Available data start

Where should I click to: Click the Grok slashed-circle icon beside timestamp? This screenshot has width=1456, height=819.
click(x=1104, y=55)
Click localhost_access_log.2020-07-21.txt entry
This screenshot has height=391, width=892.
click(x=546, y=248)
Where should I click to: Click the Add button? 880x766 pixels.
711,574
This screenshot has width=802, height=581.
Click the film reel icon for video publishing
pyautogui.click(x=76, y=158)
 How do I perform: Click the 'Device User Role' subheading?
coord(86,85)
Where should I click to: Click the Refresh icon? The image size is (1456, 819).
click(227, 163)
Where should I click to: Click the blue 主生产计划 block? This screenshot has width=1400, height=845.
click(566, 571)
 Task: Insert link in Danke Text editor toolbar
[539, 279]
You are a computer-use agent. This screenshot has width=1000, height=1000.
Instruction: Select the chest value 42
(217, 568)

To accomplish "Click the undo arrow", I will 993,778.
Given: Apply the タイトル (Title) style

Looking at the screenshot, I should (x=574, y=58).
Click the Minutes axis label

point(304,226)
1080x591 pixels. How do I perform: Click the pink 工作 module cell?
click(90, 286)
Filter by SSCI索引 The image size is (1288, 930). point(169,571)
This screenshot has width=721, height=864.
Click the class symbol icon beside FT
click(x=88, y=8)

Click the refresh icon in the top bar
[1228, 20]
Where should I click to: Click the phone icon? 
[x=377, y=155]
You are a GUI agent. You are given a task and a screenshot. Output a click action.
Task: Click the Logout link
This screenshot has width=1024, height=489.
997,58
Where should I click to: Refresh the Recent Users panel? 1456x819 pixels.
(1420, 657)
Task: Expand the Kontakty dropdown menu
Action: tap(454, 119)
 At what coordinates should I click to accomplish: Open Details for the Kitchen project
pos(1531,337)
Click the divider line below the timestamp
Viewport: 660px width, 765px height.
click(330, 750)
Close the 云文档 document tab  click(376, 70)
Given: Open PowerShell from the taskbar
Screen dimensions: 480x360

Available data end

Instructions to follow:
Copy the data word for word, starting at the line that contains "Click the Minutes axis label" and ending at the last line of the data.

Answer to this problem:
Click the Minutes axis label

point(304,226)
1080x591 pixels. How do I perform: Click the pink 工作 module cell?
click(90, 286)
Filter by SSCI索引 The image size is (1288, 930). point(169,571)
This screenshot has width=721, height=864.
Click the class symbol icon beside FT
click(x=88, y=8)

Click the refresh icon in the top bar
[1228, 20]
Where should I click to: Click the phone icon? 
[x=377, y=155]
You are a GUI agent. You are given a task and a screenshot. Output a click action.
Task: Click the Logout link
This screenshot has width=1024, height=489.
997,58
Where should I click to: Refresh the Recent Users panel? 1456x819 pixels.
(1420, 657)
Task: Expand the Kontakty dropdown menu
Action: tap(454, 119)
 At what coordinates should I click to accomplish: Open Details for the Kitchen project
pos(1531,337)
Click the divider line below the timestamp
Viewport: 660px width, 765px height.
click(330, 750)
Close the 云文档 document tab  click(376, 70)
Given: Open PowerShell from the taskbar
Screen dimensions: 480x360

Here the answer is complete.